Measures of core inflation attempt to strip out or smooth volatile changes in particular prices to
distinguish the inflation signal from the transitory noise. Thus, relative to changes in headline
inflation measures, changes in core measures are much less likely to be reversed, provide a clearer
picture of the underlying inflation pressures, and so serve as a better guide to where headline
inflation itself is heading. Of course, if a particular shock to noncore prices is not temporary but,
rather, turns out to be more persistent, then the higher costs are likely to put some upward pressure
on core prices. Central bankers must always be aware of this risk. However, research has shown
that, over the past twenty-five years or more, headline inflation in the United States has tended to
revert more strongly toward core inflation than core inflation has moved toward headline inflation.2
As that record suggests, core measures often are much better than headline indexes at providing a
first approximation of the permanent changes to inflation.
When headline inflation has an important transitory component, a focus on core measures can help
avoid monetary policy mistakes. If the monetary authorities react to headline inflation numbers,
they run the risk of responding to merely temporary fluctuations in inflation. We can think about
this danger by considering a supply shock, that causes the relative price of energy to increase
sharply, as in fact has happened over the past three years. Let us suppose that we start out with both
headline and core inflation at acceptably low levels.
First, let's consider a supply shock that temporarily raises the price of energy by a large amount. In
this case headline inflation will rise well above its underlying trend as the price of energy rises but
will soon fall well below its underlying trend as the price of energy falls back to its initial level. On
average, inflation will remain unchanged without any monetary policy action. But a tightening of
monetary policy in reaction to the rise in headline inflation would lead to a decline in employment
and inflation; and because of the long lags between monetary policy actions and changes in
economic activity, that decline would occur some time down the road, when inflation would more
likely be at or below its underlying trend. The outcome of such a policy would be a more
pronounced fall in inflation with a decline in employment. Such a policy would be bad indeed
because it would increase volatility in inflation and employment, which is the opposite of what a
central bank should be trying to achieve as it seeks to promote price stability and maximum
sustainable employment.
But what if a supply shock leads to a permanent shift in the relative price of energy? Indeed, almost
all commentators characterize the current oil price shock that way, in part because they see the rise
of new economic powers like China as adding to the demand for energy in the foreseeable future.
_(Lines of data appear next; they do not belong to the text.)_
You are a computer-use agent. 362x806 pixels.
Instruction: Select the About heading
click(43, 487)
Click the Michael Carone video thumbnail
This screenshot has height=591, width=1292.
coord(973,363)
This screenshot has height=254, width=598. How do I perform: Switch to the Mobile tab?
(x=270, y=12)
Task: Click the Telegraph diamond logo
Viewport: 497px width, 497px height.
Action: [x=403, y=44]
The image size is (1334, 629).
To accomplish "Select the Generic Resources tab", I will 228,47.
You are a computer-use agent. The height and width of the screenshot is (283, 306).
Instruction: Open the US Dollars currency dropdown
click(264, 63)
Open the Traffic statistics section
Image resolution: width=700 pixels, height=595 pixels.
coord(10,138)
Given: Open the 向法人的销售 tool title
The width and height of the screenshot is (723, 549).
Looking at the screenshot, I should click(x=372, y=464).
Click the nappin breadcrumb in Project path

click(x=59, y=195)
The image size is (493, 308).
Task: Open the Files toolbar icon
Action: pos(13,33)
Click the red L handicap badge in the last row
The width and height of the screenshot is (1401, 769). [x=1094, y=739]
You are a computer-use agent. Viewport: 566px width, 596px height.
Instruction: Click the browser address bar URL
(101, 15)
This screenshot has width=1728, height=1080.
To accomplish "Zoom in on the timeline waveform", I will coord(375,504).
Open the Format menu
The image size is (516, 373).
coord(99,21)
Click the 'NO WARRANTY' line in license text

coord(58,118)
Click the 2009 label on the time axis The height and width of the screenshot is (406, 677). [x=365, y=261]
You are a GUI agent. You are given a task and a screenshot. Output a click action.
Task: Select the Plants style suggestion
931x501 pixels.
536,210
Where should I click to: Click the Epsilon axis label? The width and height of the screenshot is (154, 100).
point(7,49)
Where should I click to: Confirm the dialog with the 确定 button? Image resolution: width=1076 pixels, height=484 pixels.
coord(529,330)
Although in that case the rise in relative energy prices is not reversed, the rate of change in energy
prices does not persist: Headline inflation will rise with the increase in energy prices, but once
energy prices reach their permanently high level, headline inflation will revert to its underlying
trend rate. Thus, as long as the permanent change in relative energy prices does not lead to a change
in the underlying trend rate of inflation--a crucial assumption--then headline inflation will come
back down again. This is what we seem to have seen recently in the United States. From a low near
$30 per barrel in late 2003, the price of oil rose to $70 per barrel by the middle of 2006, and it has
stayed high, with the current price more than $80. That move increased headline PCE inflation to
the 4 percent level for a time, but it has since retreated to around 2 percent (figure 1).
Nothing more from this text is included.